Here are the links to all the MRs regarding the actual GSoC project:
gitlab.com/libssh/libssh-mirror/-/merge_requests/493 (still in progress)
gitlab.com/libssh/libssh-mirror/-/merge_requests/500 (merged)
gitlab.com/libssh/libssh-mirror/-/merge_requests/527 (still in progress)
Overcoming Challenges
At the start of my GSoC journey, balancing university exams with the project proved to be a significant challenge, causing my progress to slow down initially. Additionally, while I had some prior experience working on personal projects, transitioning to the level of complexity required by libssh was a major shift. Moving from a largely theoretical understanding of the SSH protocol to applying it in a real-world, large-scale open-source project was more demanding than I anticipated. Despite the very detailed work I made while drafting my GSoC proposal, one of the biggest challenges was maintaining a clear vision of how all the components would fit together and determining the right time to integrate them. Getting a solid grasp of the entire process — while ensuring that each part functioned correctly — proved to be more complex than expected.

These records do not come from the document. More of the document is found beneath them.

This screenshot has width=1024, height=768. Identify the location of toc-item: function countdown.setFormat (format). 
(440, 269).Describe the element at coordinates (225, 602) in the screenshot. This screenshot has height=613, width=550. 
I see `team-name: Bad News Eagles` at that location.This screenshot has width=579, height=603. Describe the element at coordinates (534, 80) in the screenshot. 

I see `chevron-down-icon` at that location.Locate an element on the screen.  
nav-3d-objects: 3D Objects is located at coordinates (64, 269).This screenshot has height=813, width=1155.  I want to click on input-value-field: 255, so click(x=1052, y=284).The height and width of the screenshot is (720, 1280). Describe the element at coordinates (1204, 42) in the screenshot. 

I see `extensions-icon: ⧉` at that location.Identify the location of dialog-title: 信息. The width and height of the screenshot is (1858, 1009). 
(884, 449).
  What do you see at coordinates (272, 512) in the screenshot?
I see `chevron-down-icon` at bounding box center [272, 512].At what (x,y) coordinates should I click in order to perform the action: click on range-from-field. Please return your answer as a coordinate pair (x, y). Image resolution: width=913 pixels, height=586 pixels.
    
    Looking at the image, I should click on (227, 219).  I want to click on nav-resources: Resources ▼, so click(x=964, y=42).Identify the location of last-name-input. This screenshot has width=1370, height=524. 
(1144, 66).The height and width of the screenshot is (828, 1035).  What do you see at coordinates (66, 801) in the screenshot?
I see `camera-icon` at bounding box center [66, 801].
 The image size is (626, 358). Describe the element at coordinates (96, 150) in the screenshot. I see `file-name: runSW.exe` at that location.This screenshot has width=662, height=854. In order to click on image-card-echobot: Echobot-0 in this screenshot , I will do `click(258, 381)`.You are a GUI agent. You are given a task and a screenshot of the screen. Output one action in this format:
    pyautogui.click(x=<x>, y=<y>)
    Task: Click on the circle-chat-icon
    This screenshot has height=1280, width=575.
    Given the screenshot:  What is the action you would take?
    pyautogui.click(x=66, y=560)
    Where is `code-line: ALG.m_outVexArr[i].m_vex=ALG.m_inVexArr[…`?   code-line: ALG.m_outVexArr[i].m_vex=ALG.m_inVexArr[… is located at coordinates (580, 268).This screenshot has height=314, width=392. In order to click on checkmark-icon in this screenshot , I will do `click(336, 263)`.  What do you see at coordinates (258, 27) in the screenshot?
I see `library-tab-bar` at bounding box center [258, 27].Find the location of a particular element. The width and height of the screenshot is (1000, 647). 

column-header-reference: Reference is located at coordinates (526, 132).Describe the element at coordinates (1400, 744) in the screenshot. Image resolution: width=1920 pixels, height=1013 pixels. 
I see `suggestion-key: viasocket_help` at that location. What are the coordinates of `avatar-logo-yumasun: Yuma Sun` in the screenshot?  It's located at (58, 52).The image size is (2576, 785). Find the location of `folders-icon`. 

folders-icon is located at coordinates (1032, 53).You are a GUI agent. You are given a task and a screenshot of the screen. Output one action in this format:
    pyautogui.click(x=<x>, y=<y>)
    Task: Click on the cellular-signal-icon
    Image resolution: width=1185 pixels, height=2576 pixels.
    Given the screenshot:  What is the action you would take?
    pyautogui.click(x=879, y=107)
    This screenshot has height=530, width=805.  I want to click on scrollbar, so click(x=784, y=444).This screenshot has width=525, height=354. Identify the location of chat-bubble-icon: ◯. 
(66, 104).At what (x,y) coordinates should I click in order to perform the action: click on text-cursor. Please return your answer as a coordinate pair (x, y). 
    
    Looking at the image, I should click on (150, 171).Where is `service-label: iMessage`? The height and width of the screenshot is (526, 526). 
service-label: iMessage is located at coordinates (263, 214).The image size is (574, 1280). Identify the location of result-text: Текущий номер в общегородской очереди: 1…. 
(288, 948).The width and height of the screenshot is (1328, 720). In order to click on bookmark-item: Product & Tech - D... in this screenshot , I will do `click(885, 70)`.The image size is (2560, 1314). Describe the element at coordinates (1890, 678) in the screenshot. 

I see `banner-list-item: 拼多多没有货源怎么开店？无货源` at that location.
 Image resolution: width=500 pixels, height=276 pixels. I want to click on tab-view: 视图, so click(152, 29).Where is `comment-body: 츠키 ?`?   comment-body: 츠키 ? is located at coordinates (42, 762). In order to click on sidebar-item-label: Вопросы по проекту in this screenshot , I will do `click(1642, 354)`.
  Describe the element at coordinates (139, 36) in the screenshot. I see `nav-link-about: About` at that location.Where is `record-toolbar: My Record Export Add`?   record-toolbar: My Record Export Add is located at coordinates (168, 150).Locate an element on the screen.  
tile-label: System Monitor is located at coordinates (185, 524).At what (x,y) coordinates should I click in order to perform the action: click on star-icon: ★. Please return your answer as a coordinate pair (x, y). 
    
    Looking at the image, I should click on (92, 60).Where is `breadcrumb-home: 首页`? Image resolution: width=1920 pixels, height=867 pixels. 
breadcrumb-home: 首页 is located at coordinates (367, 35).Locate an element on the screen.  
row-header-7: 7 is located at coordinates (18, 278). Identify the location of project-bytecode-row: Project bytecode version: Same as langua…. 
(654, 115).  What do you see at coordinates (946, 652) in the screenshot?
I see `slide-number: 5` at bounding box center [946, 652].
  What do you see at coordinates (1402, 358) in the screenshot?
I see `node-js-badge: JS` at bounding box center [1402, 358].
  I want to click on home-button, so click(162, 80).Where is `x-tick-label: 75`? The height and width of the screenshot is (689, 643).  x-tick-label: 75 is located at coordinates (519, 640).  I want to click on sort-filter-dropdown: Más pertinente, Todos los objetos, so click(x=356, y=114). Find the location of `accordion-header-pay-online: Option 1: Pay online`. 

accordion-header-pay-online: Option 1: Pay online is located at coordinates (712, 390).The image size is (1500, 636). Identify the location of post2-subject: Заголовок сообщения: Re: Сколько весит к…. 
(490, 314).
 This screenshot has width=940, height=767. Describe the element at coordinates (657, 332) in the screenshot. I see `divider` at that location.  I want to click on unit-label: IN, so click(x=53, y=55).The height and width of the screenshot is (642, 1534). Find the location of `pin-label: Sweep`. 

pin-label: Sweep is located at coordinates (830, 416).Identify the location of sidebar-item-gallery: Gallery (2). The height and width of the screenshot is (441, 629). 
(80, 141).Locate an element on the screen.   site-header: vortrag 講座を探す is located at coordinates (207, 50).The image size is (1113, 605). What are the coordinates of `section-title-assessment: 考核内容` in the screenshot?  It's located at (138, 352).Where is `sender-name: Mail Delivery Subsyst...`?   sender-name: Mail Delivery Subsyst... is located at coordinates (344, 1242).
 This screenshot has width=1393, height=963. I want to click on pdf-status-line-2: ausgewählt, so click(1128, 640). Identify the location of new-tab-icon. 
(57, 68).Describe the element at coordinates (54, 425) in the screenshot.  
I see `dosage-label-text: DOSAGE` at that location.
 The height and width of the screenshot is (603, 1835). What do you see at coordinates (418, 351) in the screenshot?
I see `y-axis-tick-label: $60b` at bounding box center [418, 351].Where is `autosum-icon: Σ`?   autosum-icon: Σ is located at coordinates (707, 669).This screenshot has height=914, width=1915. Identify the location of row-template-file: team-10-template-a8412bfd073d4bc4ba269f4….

In addition, implementing robust unit and integration tests, and ensuring portability across various systems introduced further challenges. Testing on different platforms, managing memory safety, and ensuring the stability of the code across different environments required a great deal of effort. Debugging was time-consuming, and I often needed to discuss with my mentors to find the best solutions. Another significant challenge was ensuring that the new certificate support integrated smoothly with libssh’s existing APIs without introducing breaking changes. I carefully validated each implementation and worked closely with my mentors to ensure the new functionality aligned with libssh’s contribution standards and performance expectations.
About my Mentors
GSoC wouldn’t have been the same without the incredible support from my mentors, Jakub Jelen, Eshan Kelkar and Sahana Prasad. Their guidance was invaluable, especially when it came to design decisions and reviewing my work. They provided thoughtful feedback on my merge requests and were always available for discussions at every day hour, whether it was on the technical details of OpenSSH certificates or the broader implications of my work.
Participating in weekly meetings allowed me to stay on track and prioritize my tasks effectively. We discussed progress, blockers, and planned next steps, ensuring that the project remained aligned with the development goals. Their willingness to share insights and knowledge greatly enhanced my learning experience!
What I learned
My GSoC project was an incredible learning experience. Beyond the technical knowledge of SSH protocols and OpenSSH certificates, I learned valuable skills about:
- Collaboration and Communication
- Problem solving and improving C programming skills
- Test-driven Development, as Jakub would say: “untested code is broken code”.
- Time Management
- Growing a passion for contributing to the open-source community
What’s next?
Without a shadow of a doubt, finally see the code merged! Moving forward, I plan to stay involved with the libssh project, helping maintain the codebase and continuing to contribute to open source software. In fact, there are a few things that still need to be implemented, and I would like to address them myself:
- KRL (Key Revocation List) control
- Certificate generation
Conclusion
Participating in GSoC 2024 was a wonderful experience that allowed me to learn new things and hone my programming skills. The journey of adding OpenSSH certificates to libssh was both challenging and educational, and I’m grateful for the opportunity of being part of this community!